Please output every entry below precisely as written.
|---|
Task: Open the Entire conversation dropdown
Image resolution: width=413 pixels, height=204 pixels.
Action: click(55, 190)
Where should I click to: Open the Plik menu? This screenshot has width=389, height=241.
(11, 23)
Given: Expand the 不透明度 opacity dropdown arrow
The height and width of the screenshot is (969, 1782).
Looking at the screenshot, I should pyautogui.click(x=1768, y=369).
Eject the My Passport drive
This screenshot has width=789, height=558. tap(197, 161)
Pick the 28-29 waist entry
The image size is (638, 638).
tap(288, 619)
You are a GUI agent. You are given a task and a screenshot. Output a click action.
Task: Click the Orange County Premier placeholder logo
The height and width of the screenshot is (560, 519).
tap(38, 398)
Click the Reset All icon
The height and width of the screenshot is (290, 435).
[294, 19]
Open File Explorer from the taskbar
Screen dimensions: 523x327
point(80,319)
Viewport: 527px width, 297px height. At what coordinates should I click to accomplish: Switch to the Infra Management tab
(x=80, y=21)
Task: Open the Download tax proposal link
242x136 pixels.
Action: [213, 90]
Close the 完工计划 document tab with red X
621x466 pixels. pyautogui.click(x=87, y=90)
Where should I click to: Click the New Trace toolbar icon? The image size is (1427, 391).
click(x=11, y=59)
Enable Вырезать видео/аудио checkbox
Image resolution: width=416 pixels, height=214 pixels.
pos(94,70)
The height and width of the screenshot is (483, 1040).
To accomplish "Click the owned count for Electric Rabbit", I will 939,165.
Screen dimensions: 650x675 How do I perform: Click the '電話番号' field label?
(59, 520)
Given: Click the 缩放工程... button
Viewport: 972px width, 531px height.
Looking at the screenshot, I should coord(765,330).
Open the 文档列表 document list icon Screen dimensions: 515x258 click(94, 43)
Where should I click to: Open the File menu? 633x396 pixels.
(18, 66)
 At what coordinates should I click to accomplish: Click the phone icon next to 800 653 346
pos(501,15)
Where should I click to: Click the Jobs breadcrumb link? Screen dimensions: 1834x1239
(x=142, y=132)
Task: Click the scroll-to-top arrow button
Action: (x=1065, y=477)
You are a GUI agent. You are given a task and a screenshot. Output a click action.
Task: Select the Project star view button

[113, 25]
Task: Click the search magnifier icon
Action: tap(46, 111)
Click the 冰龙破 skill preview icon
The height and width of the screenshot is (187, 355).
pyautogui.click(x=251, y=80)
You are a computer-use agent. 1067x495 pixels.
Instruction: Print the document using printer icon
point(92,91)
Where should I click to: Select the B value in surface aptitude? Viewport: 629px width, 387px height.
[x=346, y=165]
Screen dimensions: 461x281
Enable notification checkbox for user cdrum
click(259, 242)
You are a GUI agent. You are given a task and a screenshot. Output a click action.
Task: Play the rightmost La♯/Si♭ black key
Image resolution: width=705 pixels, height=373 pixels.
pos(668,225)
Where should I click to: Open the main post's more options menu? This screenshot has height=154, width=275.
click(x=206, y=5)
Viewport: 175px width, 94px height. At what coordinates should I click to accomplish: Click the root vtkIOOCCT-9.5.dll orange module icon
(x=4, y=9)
|---|
**Result:**
Task: Open the Entire conversation dropdown
Image resolution: width=413 pixels, height=204 pixels.
Action: click(55, 190)
Where should I click to: Open the Plik menu? This screenshot has width=389, height=241.
(11, 23)
Given: Expand the 不透明度 opacity dropdown arrow
The height and width of the screenshot is (969, 1782).
Looking at the screenshot, I should pyautogui.click(x=1768, y=369).
Eject the My Passport drive
This screenshot has width=789, height=558. tap(197, 161)
Pick the 28-29 waist entry
The image size is (638, 638).
tap(288, 619)
You are a GUI agent. You are given a task and a screenshot. Output a click action.
Task: Click the Orange County Premier placeholder logo
The height and width of the screenshot is (560, 519).
tap(38, 398)
Click the Reset All icon
The height and width of the screenshot is (290, 435).
[294, 19]
Open File Explorer from the taskbar
Screen dimensions: 523x327
point(80,319)
Viewport: 527px width, 297px height. At what coordinates should I click to accomplish: Switch to the Infra Management tab
(x=80, y=21)
Task: Open the Download tax proposal link
242x136 pixels.
Action: [213, 90]
Close the 完工计划 document tab with red X
621x466 pixels. pyautogui.click(x=87, y=90)
Where should I click to: Click the New Trace toolbar icon? The image size is (1427, 391).
click(x=11, y=59)
Enable Вырезать видео/аудио checkbox
Image resolution: width=416 pixels, height=214 pixels.
pos(94,70)
The height and width of the screenshot is (483, 1040).
To accomplish "Click the owned count for Electric Rabbit", I will 939,165.
Screen dimensions: 650x675 How do I perform: Click the '電話番号' field label?
(59, 520)
Given: Click the 缩放工程... button
Viewport: 972px width, 531px height.
Looking at the screenshot, I should coord(765,330).
Open the 文档列表 document list icon Screen dimensions: 515x258 click(94, 43)
Where should I click to: Open the File menu? 633x396 pixels.
(18, 66)
 At what coordinates should I click to accomplish: Click the phone icon next to 800 653 346
pos(501,15)
Where should I click to: Click the Jobs breadcrumb link? Screen dimensions: 1834x1239
(x=142, y=132)
Task: Click the scroll-to-top arrow button
Action: (x=1065, y=477)
You are a GUI agent. You are given a task and a screenshot. Output a click action.
Task: Select the Project star view button

[113, 25]
Task: Click the search magnifier icon
Action: tap(46, 111)
Click the 冰龙破 skill preview icon
The height and width of the screenshot is (187, 355).
pyautogui.click(x=251, y=80)
You are a computer-use agent. 1067x495 pixels.
Instruction: Print the document using printer icon
point(92,91)
Where should I click to: Select the B value in surface aptitude? Viewport: 629px width, 387px height.
[x=346, y=165]
Screen dimensions: 461x281
Enable notification checkbox for user cdrum
click(259, 242)
You are a GUI agent. You are given a task and a screenshot. Output a click action.
Task: Play the rightmost La♯/Si♭ black key
Image resolution: width=705 pixels, height=373 pixels.
pos(668,225)
Where should I click to: Open the main post's more options menu? This screenshot has height=154, width=275.
click(x=206, y=5)
Viewport: 175px width, 94px height. At what coordinates should I click to accomplish: Click the root vtkIOOCCT-9.5.dll orange module icon
(x=4, y=9)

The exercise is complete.